Historic house in Massachusetts, United States

The Jerathmell Bowers House is believed to have built circa 1673, at 150 Wood Street in Lowell, Massachusetts. It is the oldest known home in Lowell. It was listed on the National Register of Historic Places in 1994.

==Description and history==
The Jerathmell Bowers House in western Lowell, on the east side of Wood Street north of its junction with Westford Street. It is a 1 1/2-story Cape style house, with a gabled roof, central brick chimney, and clapboarded exterior. It is oriented with the gable end facing the street and the main facade facing south. The facade is five bays wide, with two windows on either side of a central entrance. All of these elements are placed asymmetrically, with the entrance slightly right of center. To the left of the main block is an early 19th-century three-season sunroom, and older ells (of 18th and 19th-century construction) extend to the right and back. The interior of the main block has a typical colonial-era four-room center-chimney layout, with the doorway leading into a narrow vestibule with a winding staircase providing access to the attic level.
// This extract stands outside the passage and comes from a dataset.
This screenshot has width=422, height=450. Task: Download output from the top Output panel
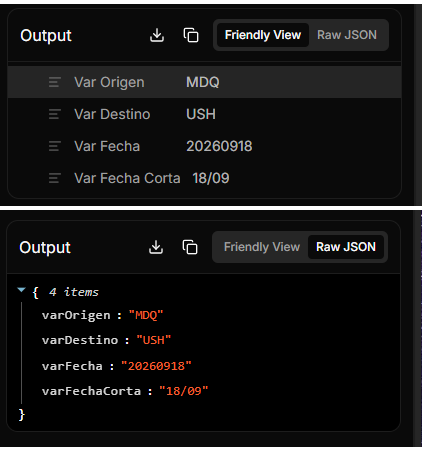(157, 35)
Jerathmell Bowers, a native of Cambridge, Massachusetts, purchased land in what was then Chelmsford in 1670 or 1671. His son's birth was recorded in Chelmsford in 1673, suggesting that at least part of this house was standing then. The National Register of Historic Places form states that "It appears likely that its ca. 1673 date is correct, but the extensive interior changes that have concealed original fabric make it impossible to confirm this positively." By the 1800s, the farm covered about 150 acre. Jerathmell Bowers was a prominent local citizen, serving as a selectman and militia leader. He also operated a distillery here. During the early colonial period of Chelmsford, it was one of 19 garrison houses used for refuge by citizens during attacks by Native American tribes.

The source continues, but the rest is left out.